Ca(2+) is a major regulator of cell function. In the retinal pigment epithelium (RPE), intracellular free Ca(2+) concentration (Ca(2+)) is essential for the maintenance of normal retinal function. Therefore, accurate control of Ca(2+) is vital in these cells. Because Ca(2+) is permanently extruded from the cytosol, RPE cells need a basal Ca(2+) entry pathway that counteracts this Ca(2+) efflux. The purpose of this study was to identify the molecular basis of basal Ca(2+) entry into the RPE.

METHODS

Ca(2+) was measured using Fura-2-loaded ARPE-19 cells.

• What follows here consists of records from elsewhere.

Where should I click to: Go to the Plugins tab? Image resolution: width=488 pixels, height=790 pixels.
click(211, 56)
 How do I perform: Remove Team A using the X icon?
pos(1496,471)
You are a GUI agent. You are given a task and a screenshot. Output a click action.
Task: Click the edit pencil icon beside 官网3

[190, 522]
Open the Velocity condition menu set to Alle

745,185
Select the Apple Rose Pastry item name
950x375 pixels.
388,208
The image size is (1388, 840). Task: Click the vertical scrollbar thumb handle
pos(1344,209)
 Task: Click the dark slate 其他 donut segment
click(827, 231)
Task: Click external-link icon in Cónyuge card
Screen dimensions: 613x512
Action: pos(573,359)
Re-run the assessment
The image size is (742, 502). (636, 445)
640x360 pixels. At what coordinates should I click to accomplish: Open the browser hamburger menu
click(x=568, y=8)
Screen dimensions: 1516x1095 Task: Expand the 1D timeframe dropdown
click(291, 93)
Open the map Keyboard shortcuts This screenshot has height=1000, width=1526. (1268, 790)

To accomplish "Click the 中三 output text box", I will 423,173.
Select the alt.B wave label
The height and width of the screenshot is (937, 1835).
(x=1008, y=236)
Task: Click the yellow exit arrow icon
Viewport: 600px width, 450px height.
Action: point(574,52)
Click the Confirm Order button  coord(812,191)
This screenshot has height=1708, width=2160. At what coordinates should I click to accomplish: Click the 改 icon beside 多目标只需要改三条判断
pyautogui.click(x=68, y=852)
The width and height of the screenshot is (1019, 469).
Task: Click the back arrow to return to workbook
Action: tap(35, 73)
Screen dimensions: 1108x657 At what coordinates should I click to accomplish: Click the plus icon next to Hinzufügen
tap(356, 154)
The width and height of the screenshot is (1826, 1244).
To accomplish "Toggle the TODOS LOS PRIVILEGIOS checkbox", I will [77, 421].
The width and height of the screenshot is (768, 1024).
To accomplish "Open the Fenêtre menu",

The expression pattern of TRPC channels was investigated by RT-PCR with RNA extracted from ARPE-19 cells and freshly isolated RPE cells from human donor eyes.

RESULTS

In most cells, basal Ca(2+) is highly controlled by cell membranes that are only slightly permeable to Ca(2+) and by the activity of Ca(2+) pumps and transporters. The authors show here that RPE cells have a basal Ca(2+) conductance that is dose dependently blocked by La(3+). Basal Ca(2+) was also strongly reduced by the TRP channel blockers Gd(3+), Ni(2+), 2-APB, and SKF96365 and was insensitive to blockers of other Ca(2+) channels. In confirmation of this pharmacologic profile, RPE cells expressed TRPC1 and TRPC4 channels, as shown by RT-PCR experiments.

CONCLUSIONS

Ca(2+) is needed for several permanently occurring regulatory processes in RPE cells. The Ca(2+) influx pathway identified in this study is essential to define a resting basal Ca(2+). This resting Ca(2+) may contribute, for example, to basal cytokine secretion essential for the maintenance of normal retinal function.